§ **What is needed**: Reproduce the entries below verbatim, starting at their first line and ending with the line that contains "[x=168, y=17]", both ends included.

§ **Entries provided**:
* * * * * * * * *

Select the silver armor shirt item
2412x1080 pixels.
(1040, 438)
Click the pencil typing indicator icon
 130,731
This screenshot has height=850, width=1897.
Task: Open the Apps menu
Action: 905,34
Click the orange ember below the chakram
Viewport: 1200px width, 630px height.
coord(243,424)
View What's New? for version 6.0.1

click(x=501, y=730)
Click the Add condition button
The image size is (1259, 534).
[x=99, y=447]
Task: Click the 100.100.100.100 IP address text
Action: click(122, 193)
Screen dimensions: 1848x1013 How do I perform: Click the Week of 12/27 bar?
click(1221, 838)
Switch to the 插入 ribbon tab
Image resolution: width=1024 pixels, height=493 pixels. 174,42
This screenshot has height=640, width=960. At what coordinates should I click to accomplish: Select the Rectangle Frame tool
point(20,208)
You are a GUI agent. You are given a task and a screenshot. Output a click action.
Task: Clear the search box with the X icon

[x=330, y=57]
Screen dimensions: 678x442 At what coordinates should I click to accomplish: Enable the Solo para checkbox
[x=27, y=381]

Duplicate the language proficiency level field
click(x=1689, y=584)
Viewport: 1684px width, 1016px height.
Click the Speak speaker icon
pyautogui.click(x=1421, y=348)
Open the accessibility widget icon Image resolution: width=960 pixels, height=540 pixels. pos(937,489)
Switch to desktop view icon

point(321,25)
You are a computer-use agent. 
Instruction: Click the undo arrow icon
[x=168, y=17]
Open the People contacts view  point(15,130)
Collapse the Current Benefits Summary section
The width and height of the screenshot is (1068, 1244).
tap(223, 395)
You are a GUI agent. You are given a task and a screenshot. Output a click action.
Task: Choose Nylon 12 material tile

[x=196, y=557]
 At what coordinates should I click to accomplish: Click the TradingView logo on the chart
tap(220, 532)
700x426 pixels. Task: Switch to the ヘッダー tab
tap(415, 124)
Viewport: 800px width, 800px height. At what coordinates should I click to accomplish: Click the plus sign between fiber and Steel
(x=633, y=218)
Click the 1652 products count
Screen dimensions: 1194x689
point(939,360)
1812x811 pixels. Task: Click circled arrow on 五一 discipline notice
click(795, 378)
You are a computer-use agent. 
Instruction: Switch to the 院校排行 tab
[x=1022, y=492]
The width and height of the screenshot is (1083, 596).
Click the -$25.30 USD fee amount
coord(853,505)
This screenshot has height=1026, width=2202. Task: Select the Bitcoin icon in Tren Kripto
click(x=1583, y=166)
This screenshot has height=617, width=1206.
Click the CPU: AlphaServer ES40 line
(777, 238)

* * * * * * * * *

§ **Answer to this task**:
Select the silver armor shirt item
2412x1080 pixels.
(1040, 438)
Click the pencil typing indicator icon
 130,731
This screenshot has height=850, width=1897.
Task: Open the Apps menu
Action: 905,34
Click the orange ember below the chakram
Viewport: 1200px width, 630px height.
coord(243,424)
View What's New? for version 6.0.1

click(x=501, y=730)
Click the Add condition button
The image size is (1259, 534).
[x=99, y=447]
Task: Click the 100.100.100.100 IP address text
Action: click(122, 193)
Screen dimensions: 1848x1013 How do I perform: Click the Week of 12/27 bar?
click(1221, 838)
Switch to the 插入 ribbon tab
Image resolution: width=1024 pixels, height=493 pixels. 174,42
This screenshot has height=640, width=960. At what coordinates should I click to accomplish: Select the Rectangle Frame tool
point(20,208)
You are a GUI agent. You are given a task and a screenshot. Output a click action.
Task: Clear the search box with the X icon

[x=330, y=57]
Screen dimensions: 678x442 At what coordinates should I click to accomplish: Enable the Solo para checkbox
[x=27, y=381]

Duplicate the language proficiency level field
click(x=1689, y=584)
Viewport: 1684px width, 1016px height.
Click the Speak speaker icon
pyautogui.click(x=1421, y=348)
Open the accessibility widget icon Image resolution: width=960 pixels, height=540 pixels. pos(937,489)
Switch to desktop view icon

point(321,25)
You are a computer-use agent. 
Instruction: Click the undo arrow icon
[x=168, y=17]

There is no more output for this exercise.